## Problem requirements
Every entry must come back exactly as it was written.

Dataset excerpts:
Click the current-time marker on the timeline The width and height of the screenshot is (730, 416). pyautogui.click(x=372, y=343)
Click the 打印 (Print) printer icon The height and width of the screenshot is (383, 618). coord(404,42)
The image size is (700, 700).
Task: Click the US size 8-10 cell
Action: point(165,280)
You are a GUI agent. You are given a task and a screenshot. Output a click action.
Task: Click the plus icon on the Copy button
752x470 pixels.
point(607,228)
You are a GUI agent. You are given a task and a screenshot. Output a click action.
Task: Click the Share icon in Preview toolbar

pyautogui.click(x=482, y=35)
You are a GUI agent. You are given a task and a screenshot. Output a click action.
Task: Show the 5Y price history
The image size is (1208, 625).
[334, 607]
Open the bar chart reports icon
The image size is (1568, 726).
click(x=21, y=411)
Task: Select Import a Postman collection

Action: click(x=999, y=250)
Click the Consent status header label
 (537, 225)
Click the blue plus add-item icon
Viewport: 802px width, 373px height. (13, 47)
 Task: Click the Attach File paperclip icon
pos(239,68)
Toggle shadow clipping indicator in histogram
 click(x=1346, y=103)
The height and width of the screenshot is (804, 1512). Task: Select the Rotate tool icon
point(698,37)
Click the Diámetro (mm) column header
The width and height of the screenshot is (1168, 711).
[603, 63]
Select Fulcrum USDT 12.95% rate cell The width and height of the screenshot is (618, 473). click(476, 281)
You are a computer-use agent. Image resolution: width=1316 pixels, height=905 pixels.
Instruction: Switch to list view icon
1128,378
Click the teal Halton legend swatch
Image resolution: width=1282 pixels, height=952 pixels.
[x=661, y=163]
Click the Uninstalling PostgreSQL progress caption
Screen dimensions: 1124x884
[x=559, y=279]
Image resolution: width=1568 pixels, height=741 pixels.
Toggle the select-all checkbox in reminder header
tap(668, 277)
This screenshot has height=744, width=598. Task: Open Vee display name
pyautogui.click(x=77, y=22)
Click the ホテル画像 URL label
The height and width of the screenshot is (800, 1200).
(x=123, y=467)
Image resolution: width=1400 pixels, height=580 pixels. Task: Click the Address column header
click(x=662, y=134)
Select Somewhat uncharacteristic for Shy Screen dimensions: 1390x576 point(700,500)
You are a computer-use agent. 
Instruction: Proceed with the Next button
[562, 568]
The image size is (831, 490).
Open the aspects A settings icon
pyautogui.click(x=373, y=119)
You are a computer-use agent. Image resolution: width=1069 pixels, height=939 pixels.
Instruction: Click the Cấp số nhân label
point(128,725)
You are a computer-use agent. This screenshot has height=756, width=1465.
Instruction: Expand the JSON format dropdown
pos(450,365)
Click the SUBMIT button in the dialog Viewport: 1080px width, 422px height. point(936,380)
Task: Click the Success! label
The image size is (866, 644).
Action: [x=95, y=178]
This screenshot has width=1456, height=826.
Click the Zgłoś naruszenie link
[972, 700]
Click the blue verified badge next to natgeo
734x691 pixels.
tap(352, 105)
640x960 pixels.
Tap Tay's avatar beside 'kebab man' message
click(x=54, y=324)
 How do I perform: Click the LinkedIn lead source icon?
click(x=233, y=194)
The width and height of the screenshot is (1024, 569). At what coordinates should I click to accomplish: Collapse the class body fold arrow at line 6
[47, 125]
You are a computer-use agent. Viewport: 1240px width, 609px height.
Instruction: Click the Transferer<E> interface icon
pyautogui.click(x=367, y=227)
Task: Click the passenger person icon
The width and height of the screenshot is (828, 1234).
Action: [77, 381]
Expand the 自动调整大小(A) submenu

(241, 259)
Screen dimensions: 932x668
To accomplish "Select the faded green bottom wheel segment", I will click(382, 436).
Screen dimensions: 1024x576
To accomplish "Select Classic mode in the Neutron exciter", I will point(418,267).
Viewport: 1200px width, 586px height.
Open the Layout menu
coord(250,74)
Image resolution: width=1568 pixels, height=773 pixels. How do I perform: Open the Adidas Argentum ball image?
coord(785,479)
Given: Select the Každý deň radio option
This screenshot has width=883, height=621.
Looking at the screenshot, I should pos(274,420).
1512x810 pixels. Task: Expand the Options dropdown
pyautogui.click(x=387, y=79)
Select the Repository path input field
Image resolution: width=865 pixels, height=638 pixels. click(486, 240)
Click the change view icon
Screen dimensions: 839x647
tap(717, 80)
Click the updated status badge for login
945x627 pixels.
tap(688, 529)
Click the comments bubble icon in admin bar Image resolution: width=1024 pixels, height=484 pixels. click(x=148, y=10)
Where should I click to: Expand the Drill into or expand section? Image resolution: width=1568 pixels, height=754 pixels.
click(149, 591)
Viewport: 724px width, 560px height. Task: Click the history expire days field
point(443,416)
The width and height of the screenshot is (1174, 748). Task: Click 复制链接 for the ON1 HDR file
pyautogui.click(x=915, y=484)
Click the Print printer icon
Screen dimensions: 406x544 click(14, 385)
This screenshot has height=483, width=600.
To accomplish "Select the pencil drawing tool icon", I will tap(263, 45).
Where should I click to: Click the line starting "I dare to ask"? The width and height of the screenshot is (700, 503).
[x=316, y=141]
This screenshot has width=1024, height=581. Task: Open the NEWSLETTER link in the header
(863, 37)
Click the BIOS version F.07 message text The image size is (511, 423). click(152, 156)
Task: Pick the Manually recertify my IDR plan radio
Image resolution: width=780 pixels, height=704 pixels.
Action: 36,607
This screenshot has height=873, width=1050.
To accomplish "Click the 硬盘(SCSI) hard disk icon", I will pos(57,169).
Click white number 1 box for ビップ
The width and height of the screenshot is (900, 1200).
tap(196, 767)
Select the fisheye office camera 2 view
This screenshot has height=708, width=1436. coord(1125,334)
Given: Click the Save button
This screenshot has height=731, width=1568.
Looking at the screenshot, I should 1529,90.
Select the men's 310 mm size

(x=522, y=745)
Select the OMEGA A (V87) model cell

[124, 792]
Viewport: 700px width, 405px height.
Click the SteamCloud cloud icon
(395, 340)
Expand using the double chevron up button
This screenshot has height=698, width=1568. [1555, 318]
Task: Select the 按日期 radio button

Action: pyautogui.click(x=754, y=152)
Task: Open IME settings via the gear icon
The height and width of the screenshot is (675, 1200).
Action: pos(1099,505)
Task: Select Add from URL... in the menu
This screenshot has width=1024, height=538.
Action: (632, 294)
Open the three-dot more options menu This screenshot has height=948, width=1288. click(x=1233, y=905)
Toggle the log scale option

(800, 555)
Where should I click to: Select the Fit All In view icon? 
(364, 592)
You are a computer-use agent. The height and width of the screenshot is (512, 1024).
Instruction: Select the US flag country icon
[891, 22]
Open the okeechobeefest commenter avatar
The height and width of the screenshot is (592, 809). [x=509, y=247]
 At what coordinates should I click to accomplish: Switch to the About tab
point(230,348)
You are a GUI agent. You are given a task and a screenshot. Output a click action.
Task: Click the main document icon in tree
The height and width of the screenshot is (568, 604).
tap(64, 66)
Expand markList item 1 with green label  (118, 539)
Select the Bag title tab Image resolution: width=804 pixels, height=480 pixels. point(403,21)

## Answer section
Click the current-time marker on the timeline The width and height of the screenshot is (730, 416). pyautogui.click(x=372, y=343)
Click the 打印 (Print) printer icon The height and width of the screenshot is (383, 618). coord(404,42)
The image size is (700, 700).
Task: Click the US size 8-10 cell
Action: point(165,280)
You are a GUI agent. You are given a task and a screenshot. Output a click action.
Task: Click the plus icon on the Copy button
752x470 pixels.
point(607,228)
You are a GUI agent. You are given a task and a screenshot. Output a click action.
Task: Click the Share icon in Preview toolbar

pyautogui.click(x=482, y=35)
You are a GUI agent. You are given a task and a screenshot. Output a click action.
Task: Show the 5Y price history
The image size is (1208, 625).
[334, 607]
Open the bar chart reports icon
The image size is (1568, 726).
click(x=21, y=411)
Task: Select Import a Postman collection

Action: click(x=999, y=250)
Click the Consent status header label
 (537, 225)
Click the blue plus add-item icon
Viewport: 802px width, 373px height. (13, 47)
 Task: Click the Attach File paperclip icon
pos(239,68)
Toggle shadow clipping indicator in histogram
 click(x=1346, y=103)
The height and width of the screenshot is (804, 1512). Task: Select the Rotate tool icon
point(698,37)
Click the Diámetro (mm) column header
The width and height of the screenshot is (1168, 711).
[603, 63]
Select Fulcrum USDT 12.95% rate cell The width and height of the screenshot is (618, 473). click(476, 281)
You are a computer-use agent. Image resolution: width=1316 pixels, height=905 pixels.
Instruction: Switch to list view icon
1128,378
Click the teal Halton legend swatch
Image resolution: width=1282 pixels, height=952 pixels.
[x=661, y=163]
Click the Uninstalling PostgreSQL progress caption
Screen dimensions: 1124x884
[x=559, y=279]
Image resolution: width=1568 pixels, height=741 pixels.
Toggle the select-all checkbox in reminder header
tap(668, 277)
This screenshot has height=744, width=598. Task: Open Vee display name
pyautogui.click(x=77, y=22)
Click the ホテル画像 URL label
The height and width of the screenshot is (800, 1200).
(x=123, y=467)
Image resolution: width=1400 pixels, height=580 pixels. Task: Click the Address column header
click(x=662, y=134)
Select Somewhat uncharacteristic for Shy Screen dimensions: 1390x576 point(700,500)
You are a computer-use agent. 
Instruction: Proceed with the Next button
[562, 568]
The image size is (831, 490).
Open the aspects A settings icon
pyautogui.click(x=373, y=119)
You are a computer-use agent. Image resolution: width=1069 pixels, height=939 pixels.
Instruction: Click the Cấp số nhân label
point(128,725)
You are a computer-use agent. This screenshot has height=756, width=1465.
Instruction: Expand the JSON format dropdown
pos(450,365)
Click the SUBMIT button in the dialog Viewport: 1080px width, 422px height. point(936,380)
Task: Click the Success! label
The image size is (866, 644).
Action: [x=95, y=178]
This screenshot has width=1456, height=826.
Click the Zgłoś naruszenie link
[972, 700]
Click the blue verified badge next to natgeo
734x691 pixels.
tap(352, 105)
640x960 pixels.
Tap Tay's avatar beside 'kebab man' message
click(x=54, y=324)
 How do I perform: Click the LinkedIn lead source icon?
click(x=233, y=194)
The width and height of the screenshot is (1024, 569). At what coordinates should I click to accomplish: Collapse the class body fold arrow at line 6
[47, 125]
You are a computer-use agent. Viewport: 1240px width, 609px height.
Instruction: Click the Transferer<E> interface icon
pyautogui.click(x=367, y=227)
Task: Click the passenger person icon
The width and height of the screenshot is (828, 1234).
Action: [77, 381]
Expand the 自动调整大小(A) submenu

(241, 259)
Screen dimensions: 932x668
To accomplish "Select the faded green bottom wheel segment", I will click(382, 436).
Screen dimensions: 1024x576
To accomplish "Select Classic mode in the Neutron exciter", I will point(418,267).
Viewport: 1200px width, 586px height.
Open the Layout menu
coord(250,74)
Image resolution: width=1568 pixels, height=773 pixels. How do I perform: Open the Adidas Argentum ball image?
coord(785,479)
Given: Select the Každý deň radio option
This screenshot has width=883, height=621.
Looking at the screenshot, I should pos(274,420).
1512x810 pixels. Task: Expand the Options dropdown
pyautogui.click(x=387, y=79)
Select the Repository path input field
Image resolution: width=865 pixels, height=638 pixels. click(486, 240)
Click the change view icon
Screen dimensions: 839x647
tap(717, 80)
Click the updated status badge for login
945x627 pixels.
tap(688, 529)
Click the comments bubble icon in admin bar Image resolution: width=1024 pixels, height=484 pixels. click(x=148, y=10)
Where should I click to: Expand the Drill into or expand section? Image resolution: width=1568 pixels, height=754 pixels.
click(149, 591)
Viewport: 724px width, 560px height. Task: Click the history expire days field
point(443,416)
The width and height of the screenshot is (1174, 748). Task: Click 复制链接 for the ON1 HDR file
pyautogui.click(x=915, y=484)
Click the Print printer icon
Screen dimensions: 406x544 click(14, 385)
This screenshot has height=483, width=600.
To accomplish "Select the pencil drawing tool icon", I will tap(263, 45).
Where should I click to: Click the line starting "I dare to ask"? The width and height of the screenshot is (700, 503).
[x=316, y=141]
This screenshot has width=1024, height=581. Task: Open the NEWSLETTER link in the header
(863, 37)
Click the BIOS version F.07 message text The image size is (511, 423). click(152, 156)
Task: Pick the Manually recertify my IDR plan radio
Image resolution: width=780 pixels, height=704 pixels.
Action: 36,607
This screenshot has height=873, width=1050.
To accomplish "Click the 硬盘(SCSI) hard disk icon", I will pos(57,169).
Click white number 1 box for ビップ
The width and height of the screenshot is (900, 1200).
tap(196, 767)
Select the fisheye office camera 2 view
This screenshot has height=708, width=1436. coord(1125,334)
Given: Click the Save button
This screenshot has height=731, width=1568.
Looking at the screenshot, I should 1529,90.
Select the men's 310 mm size

(x=522, y=745)
Select the OMEGA A (V87) model cell

[124, 792]
Viewport: 700px width, 405px height.
Click the SteamCloud cloud icon
(395, 340)
Expand using the double chevron up button
This screenshot has height=698, width=1568. [1555, 318]
Task: Select the 按日期 radio button

Action: pyautogui.click(x=754, y=152)
Task: Open IME settings via the gear icon
The height and width of the screenshot is (675, 1200).
Action: pos(1099,505)
Task: Select Add from URL... in the menu
This screenshot has width=1024, height=538.
Action: (632, 294)
Open the three-dot more options menu This screenshot has height=948, width=1288. click(x=1233, y=905)
Toggle the log scale option

(800, 555)
Where should I click to: Select the Fit All In view icon? 
(364, 592)
You are a computer-use agent. The height and width of the screenshot is (512, 1024).
Instruction: Select the US flag country icon
[891, 22]
Open the okeechobeefest commenter avatar
The height and width of the screenshot is (592, 809). [x=509, y=247]
 At what coordinates should I click to accomplish: Switch to the About tab
point(230,348)
You are a GUI agent. You are given a task and a screenshot. Output a click action.
Task: Click the main document icon in tree
The height and width of the screenshot is (568, 604).
tap(64, 66)
Expand markList item 1 with green label  (118, 539)
Select the Bag title tab Image resolution: width=804 pixels, height=480 pixels. point(403,21)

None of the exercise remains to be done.